Data mining is a part of the information technologies market of the human resources. Data mining software is one of a number of analytical means for analyzing data now. Data mining is the process of analyzing data from different sides and summarizing it into useful information that can be used to increase revenues, cuts costs, or both. It allows users to analyze data from many different dimensions or angles, categorize it, and summarize the relationships identified [1].

Data mining (the analysis step of the knowledge discovery in databases process, [4] or KDD), a relatively young and interdisciplinary field of computer science [6] is the process of discovering new patterns from large data sets involving methods at the intersection of artificial intelligence, machine learning, statistics and database systems [5].

Highlights [2]:

1) Provides both theoretical and practical coverage of all data mining topics.

2) Includes extensive number of integrated examples and figures.

3) Offers instructor resources including solutions for exercises and complete set of lecture slides.

4) Assumes only a modest statistics or mathematics background, and no database knowledge is needed.

5) Topics covered include: predictive modeling, association analysis, clustering, anomaly detection, visualization [2].

Depending on the specifics of the data can exist the following classes of systems, Knowledge Discovery and Data Mining [3]: Data Mining, Text Mining, Image Mining, Video Mining, Audio Mining, Web Mining, Multimedia Mining, Spatial Mining, Temporal Mining, Streams Mining, Social Networks Mining (http://www.asonam.org), etc.

LET’S set the task. The task is - the selection of candidates’ profiles for interviews with employers. Data mining can be a solution for data analysis, faced by many companies for this problem.

The main goal: We must choose the required data of candidates, that will pass an oral interview with the employer for different sectors of enterprises’ activity based on the analysis of certain parameters. Certain parameters are experience, age, occupation, sex, education, knowledge of foreign languages, etc.

This problem relates to the problems of assessment and summation.

Input information:

1) List of candidates;

2) Information from the questionnaires of candidates.

Output information:

1) List of candidates applying for the vacant post, with all the necessary characteristics and results of preliminary testing;

2) Reports with additional information about the candidates generated and sorted by criteria.

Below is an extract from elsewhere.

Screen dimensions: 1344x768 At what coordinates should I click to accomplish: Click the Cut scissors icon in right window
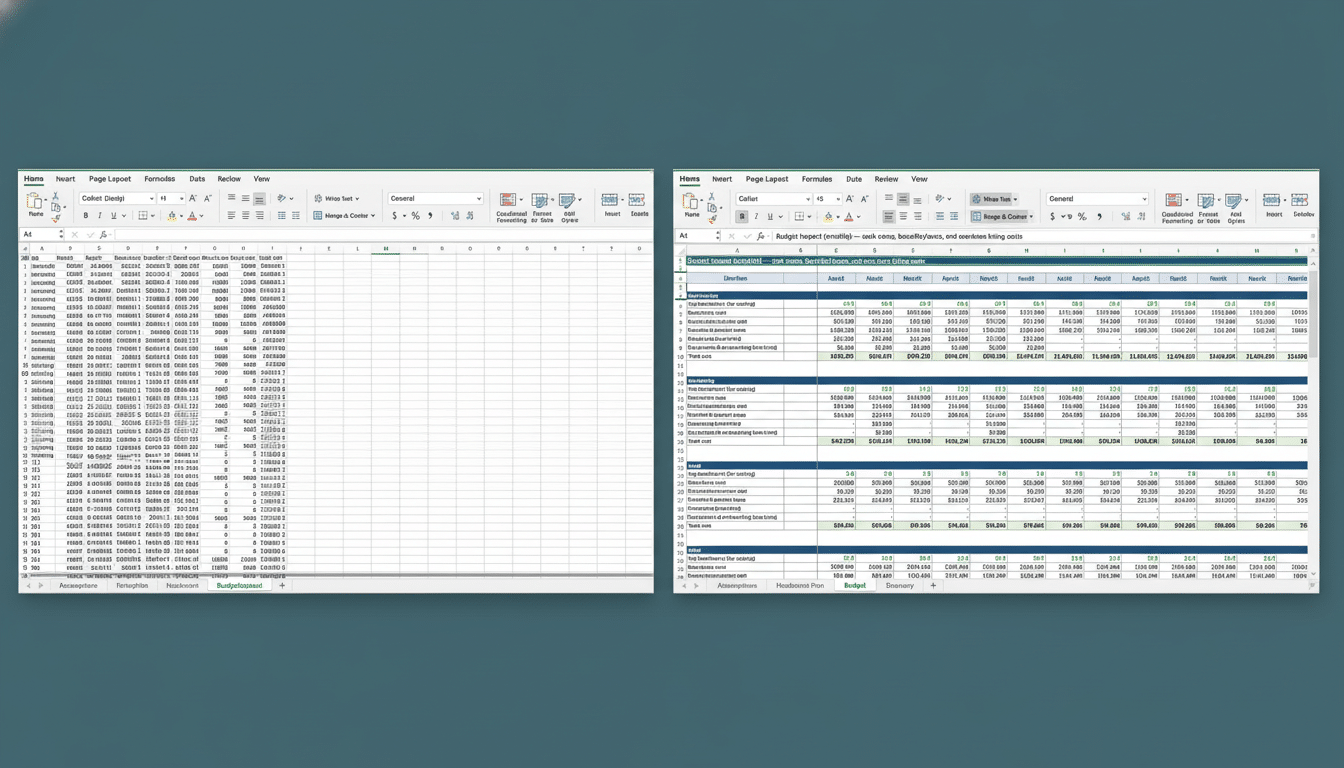713,196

The selection of profiles of candidates for interview consists of the following steps:

1) Formation of Data from the candidates’ questionnaires filled by hand to electronic form;

2) Search the database of candidates for an interview with the employer according to required criteria;

3) Testing applicants and entering the results into the database;

4) Creating a list of candidates, and statistical reporting.

With Data Mining methods the problem “IS the candidate Suitable for an interview with the employer?“ will be solved as following.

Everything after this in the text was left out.